愛是什麼?說來,不過就是甘願。甘願為另一人付出,付出且快樂,哪怕踏著荊棘,哪怕——本該有淚可落。
吳語小說《海上花》裏的朱藹人說:“倌人嫁人也難。要嫁人哪一個不想嫁好客人?碰到了好客人,他家裏大小老婆倒有好幾個。要是沒什麼大小老婆的,又常靠不住,拿你衣裳頭麵都當光了,你隻好再出來做倌人。”倌人素芬聞此言,道:“我說要跟客人脾氣對就好。脾氣對了就窮點,隻要有口飯吃就好了!”
“脾氣對,隻要有口飯吃就好了”——這便是甘願。
因為甘願,所以義無反顧,死心塌地,不計較輸贏,不衡量得失,一切,因了愛。
曾認識一個女人小何,她在小城醫院的藥房上班,和男友談了一年多,正準備嫁衣,男友忽然移情。小何的痛苦自不必言,但她什麼也沒說,默默轉身。
後來,男友並未追上那個他鍾情的女人,大約是對方嫌他腰杆不夠粗,他從單位出來想和朋友合夥做生意,但經濟上頗為緊張——他母親患有一種挺費錢的慢性病。他四處找人籌借,卻屢次碰壁。
小何知道了,那個夏天周末,她乘擁擠的火車到外地,在一家小郵局,將一筆錢彙至他母親工作的一所普通中學。她沒留姓名,隻在留言內說,自己是高老師的學生,高老師曾幫助過自己,自己現事業有成,聽說曾老師身體有恙,遂寄筆錢以表寸心。高老師,是他母親,是那所中學的數學教師。

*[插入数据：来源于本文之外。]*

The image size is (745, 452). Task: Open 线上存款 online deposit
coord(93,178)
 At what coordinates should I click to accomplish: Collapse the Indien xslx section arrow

他負她,她用心良苦地想幫他,還要讓他覺著心安,覺得無愧。那筆錢,原本可以讓她擁有許多新的衣飾以及N次浪漫舒適的旅行,而這些東西或許能隨同一個女人更快地尋找新的幸福。但她選擇了其他。
因為,她愛著他。
彭佳慧有首動人的歌《甘願》:“……是甘願也就不怕難,不甘願早放聲哭喊,我要你別的都不管……我愛你心就特別軟,平淡也浪漫無語也溫暖。”
我愛你,心就特別軟——這麼素樸的一句,卻將世間愛的癡迷言盡了。一顆特別軟的心,將自己低到塵埃裏,用全副身心綻放一朵白的花。
世上令人甘願的,不僅是愛情。
過馬路,男人抱著孩子走在前頭,正教孩子說話。老大不小的男人邊等紅綠燈邊說,寶哎,看,那是什麼?燈-燈,車-車……,他尾音拖得老長,那種早不屬於他這個年齡的稚氣令人忍俊不禁地想發笑——他背影分明是粗壯的,硬頭發支棱著,如壞脾氣的山貓。
及至與他並排,原是街角快餐店老板,平日做生意極麻利,極精明的一男人,喝斥起夥計眼珠子如魚狀鼓出,同隔壁館子店吵起架來磨拳擼袖能作吃人狀。
此刻,他粗糙的臉上滿溢溫情,他一點沒覺得自己這樣說話有多可笑,隻一臉專注地替懷中孩子扯平衣服,用揉皺的紙巾揩試孩子被口水濡濕的下巴,指大街給他望:那是什麼?
車-車,燈-燈,花-花……,懷裏孩子不到一歲,但他分明是急於要把全世界介紹指認給他的樣子。
綠燈亮,他走過去了。人海中的一個父親,懷抱的孩子使他清水洗塵,有種動人光輝。
再潑悍的女人也會有一腔子柔情給愛的男人,再蠻匪的男人也會有天真給孩子——人世間的世故與算計,甚至粗戾凶狠,遇到打心眼裏的愛,不知怎麼,就一點點全消融了,像冰琪淋在陽光下,融得甘心情願。